I did not use any encryption. To clarify, in Disk Utility I did not select encrypted APFS as the filesystem -- just normal APFS; and, in Time Machine when selecting the backup destination when creating the initial backup to this new backup destination, I did not enable the "Encrypt Backup" option. Instead, I am relying on the fact that my backup files are owned by the user account "mybackup", which has a very strong password, as some level of assurance against someone stealing the external USB3 drive, plugging it into their computer, and being able immediately to access my files ... a similar threat level to someone stealing my computer and trying to log in to it to access my files. Perhaps this is ill-advised and I welcome advice here for making my low-risk home network backup more secure without having to remember and enter a bunch of passwords every time I reboot the machine that hosts the Time Machine shared drive.

Relying on the files being owned by user account "mybackup" won't provide any protection if they are on an external drive. The external can be plugged into any Mac, and as long as Finder's "Ignore ownership on this volume" is enabled in the Get Info window (which is the default setting), then any user account can read/write to those files. The ONLY way to prevent a thief from reading files on an external drive is encryption.

I used Disk Utility to partition my new USB3 external hard drive into two APFS (not encrypted) partitions: myRemoteBackups and myLocalBackups. I rebooted between each major operation here.

For the remote backups, you can use encryption WITHOUT encrypting your "myRemoteBackups" partition. When TM sets up remote backups it always create a disk image (in particular, a "sparsebundle") on the shared volume. That disk image simulates a physical disk and has its own volume and format. If you enable the "Encrypt Backup" option in TM setup, that disk image's format will be set to Encrypted APFS. Even though the underlying (shared) partition is unencrypted, the files within the sparsebundle will be encrypted. I recommend you re-do the TM setup for the remote backups to enable the encryption feature.

Your other partition, "myLocalBackups" should also be encrypted with the same option, IMHO. You don't have to reformat the partition yourself -- I believe when you enable the Encrypted option in the TM interface then TM will reformat the partition for you.

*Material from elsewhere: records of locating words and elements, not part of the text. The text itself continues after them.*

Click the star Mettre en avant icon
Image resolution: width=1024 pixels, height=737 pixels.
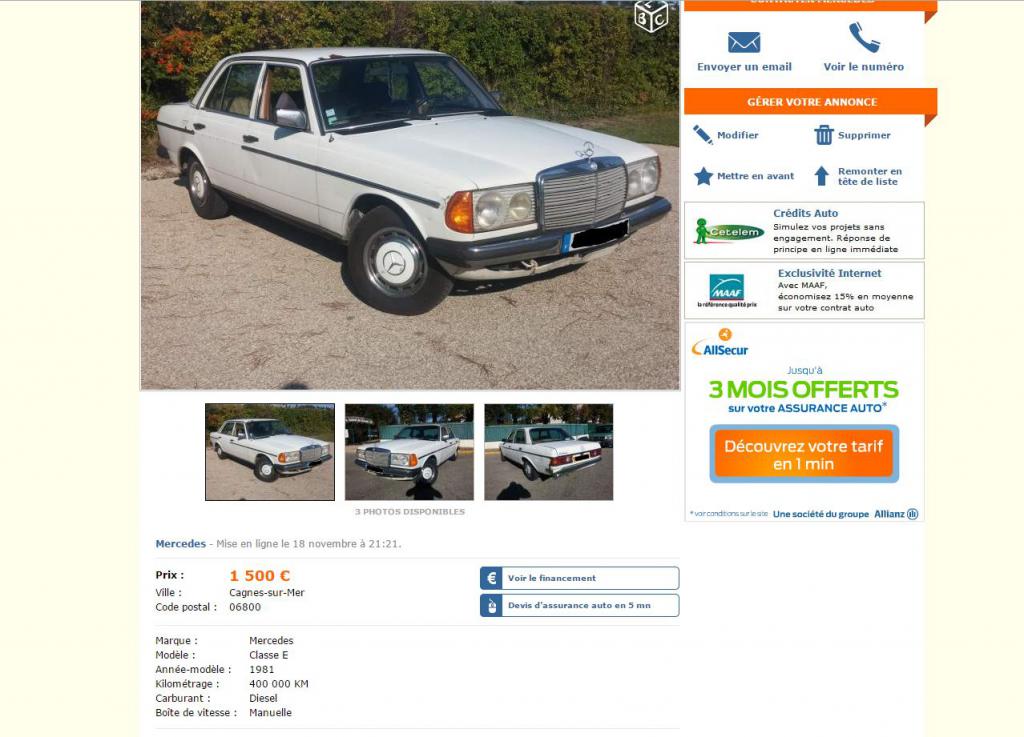pos(703,176)
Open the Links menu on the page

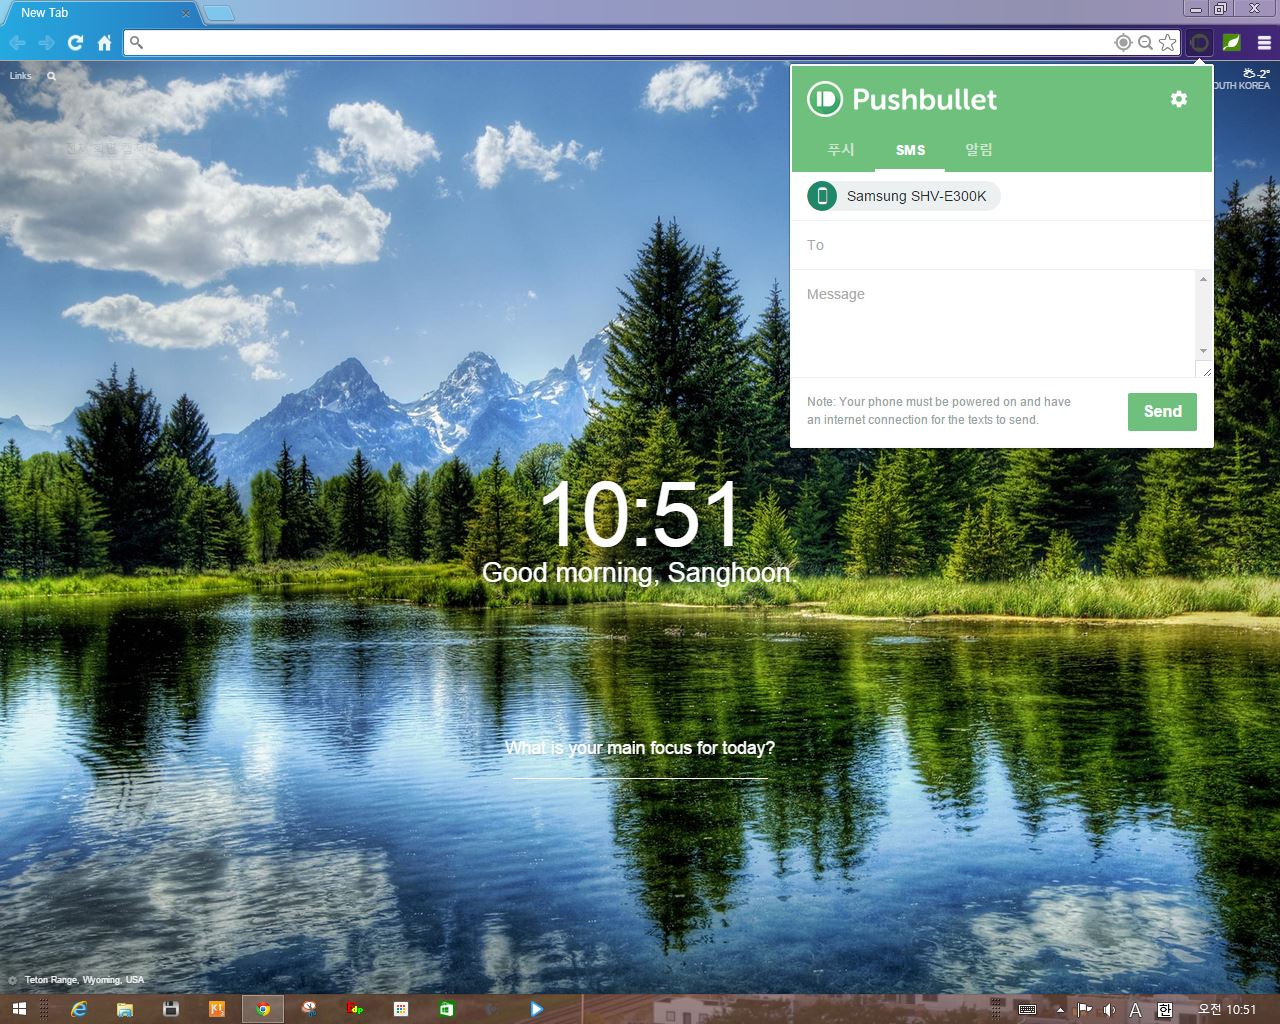(x=20, y=76)
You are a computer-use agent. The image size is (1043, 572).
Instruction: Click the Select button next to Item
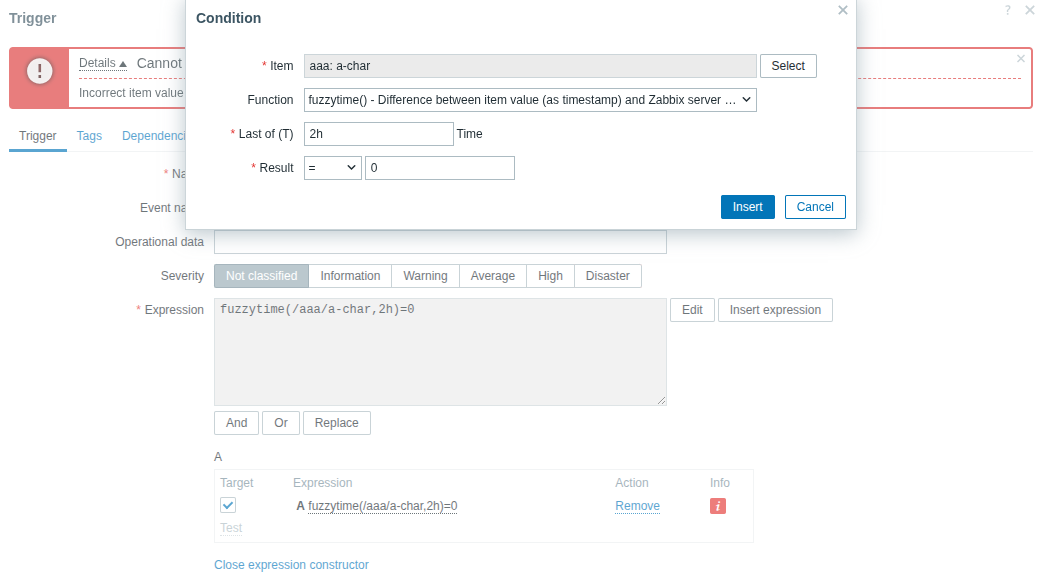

In both cases, the encryption password can be stored in a keychain, so you won't have to continually enter the passwords. (Of course, you should also save the encryption password safely with your other passwords, in case you need to read the backup drive from another Mac or different account!)

 

[goffredo]

as long as Finder's "Ignore ownership on this volume" is enabled in the Get Info window

Huh, I never knew about this setting. And duckduckgoing on this topic takes me deep down a rabbit hole. It seems like ignoring ownership doesn't necessarily ignore file permissions: for example, if the owner of a file doesn't have permission to it (which would be odd but certainly possible), ignoring ownership on a volume won't suddenly grant someone permission to such a file.

And a whole bunch of other fun file permission and ownership stuff I don't care to figure out ... so, thank you and I'll be re-doing my backups with time machine's encryption setting! I'll update my original post above to indicate this is a gotcha as well, incase someone is lazy and doesn't read down this far.

 

[gilby101]

incase someone is lazy and doesn't read down this far.

Great thread. And, obviously, I did read this far (or did I skip to the last post?)